The explosion of internet marketing companies like Zillow and Redfin has no doubt changed the face of real estate…a face that quite frankly needed some tweaking. The newest darling, Purple Bricks, has spent a ton of money trying to convince its audience that home sellers have been getting screwed, and they’re parachuting in to save the day. Not so fast.
They, along with Redfin and others, are now trying to launch themselves into the brokerage arena by offering home sellers a low flat fee to list their home…1%, $3200, and other price points.
This is not new stuff, folks…it’s been around for decades. Don’t be fooled by clever marketing tactics…home sellers have always been able to negotiate the rates they pay, and they still can. In fact, the law dictates such.
What these internet marketers are NOT telling consumers is that they’ll be paying well above that 1% fee, because that 1% fee is just to “list” the home. They don’t disclose in their marketing that there will be other fees, bringing them right back in line with what the average agent would otherwise charge them. But why settle for “average?”

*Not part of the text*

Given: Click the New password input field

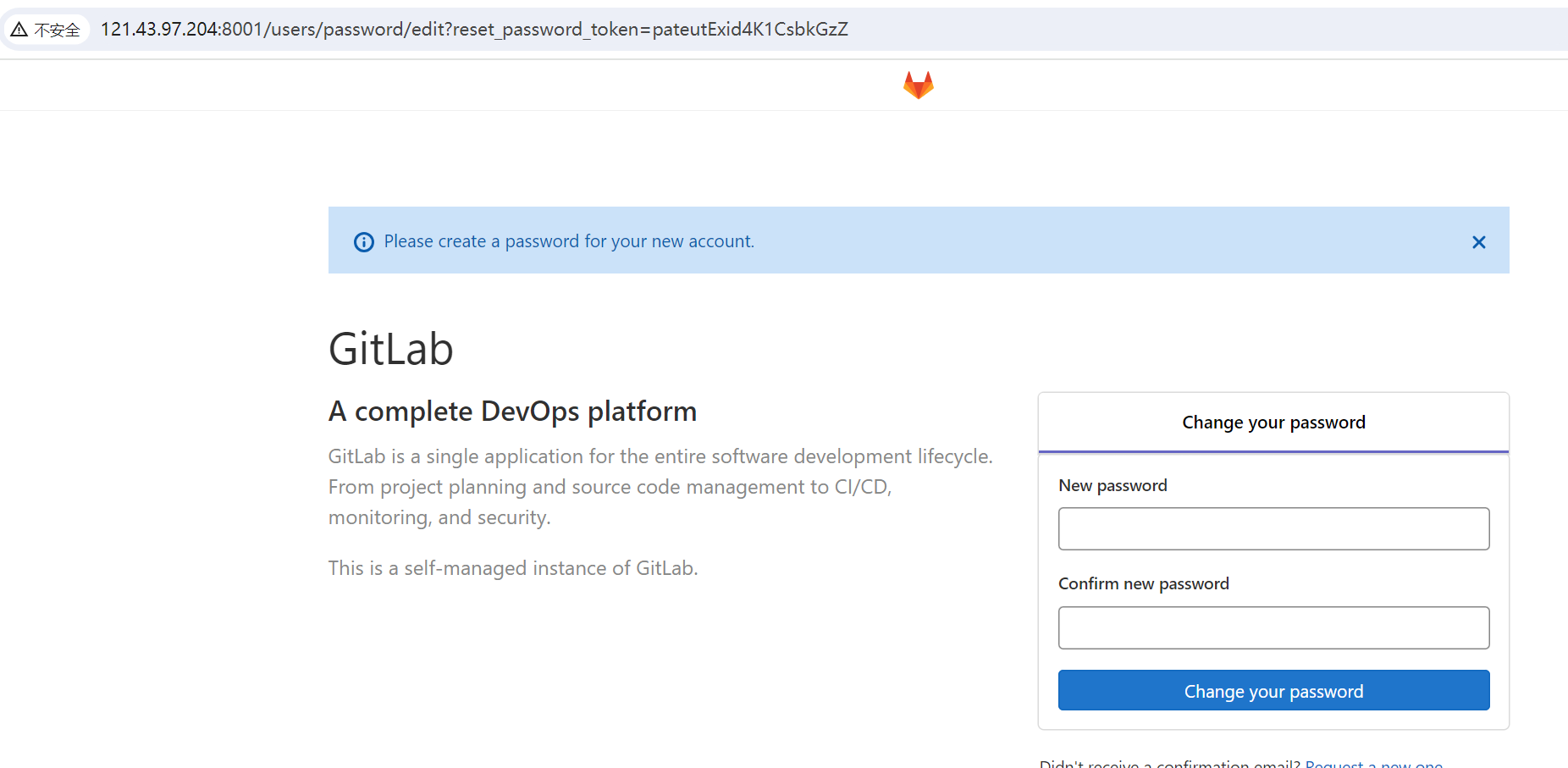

Real estate commissions, by law, are negotiable…and they should be. There is no one-size-fits-all, and there is no “standard fee.” Every single transaction is unique. The seller that has prepared their property for market, and has set a price that will command heavy traffic, should pay less than a home seller whose property will require a great deal more effort.
In addition to that, home sellers should consider “the value” of the service provided. A good agent will normally be able to offset their fee through effective marketing and negotiations, increasing the offer prices as well as reducing the expenses for the seller. At the end of the day, only one thing matters…your bottom line. If I charge you more but give you more, isn’t that a great value?
Consider the following comparison:
Seller Mike finds an agent to sell his home for a 1% listing fee, and a 3% broker co-op fee (what is offered to the broker community to entice them to bring a buyer)
Because that listing agent only received a 1% fee, very little was done to market the home, and it took nearly 3 months to sell.
Seller-paid closing costs=9030 (3% buyer credit)
Total commission=10,320 (4%)
Seller’s net before loan payoff=238,650
Seller Jan was a little more savvy, She understood that using an experienced agent would provide better results.
Her agent spent more money in advertising, held more open houses, and paid for a professional photographer as well as a digital floor plan.
She actually paid more to list her home, but let’s see what her bottom line looked like:
Seller-paid closing costs=1,500 (rejected the 3% credit)
Total commission=16,860 (6%)
Seller’s net before loan payoff=262,640
Seller Jan, who paid $6,540 MORE in commission than Seller Mike, actually took more to the bottom line than Mike did…$23,990 more.
Same list price, but two different agents. The point is, find an agent that can deliver, and don’t just focus on the commission paid…it could cost you dearly.
In this case, Jan’s 6% turned out to be better than Mike’s 4%…almost $24,000 better.
The final point to make here is how well your agent will manage the transition process. Are they assisting you with the relocation, and are they able to balance the two subsequent escrows in a way that takes stress out of the equation? You can’t put a price on that.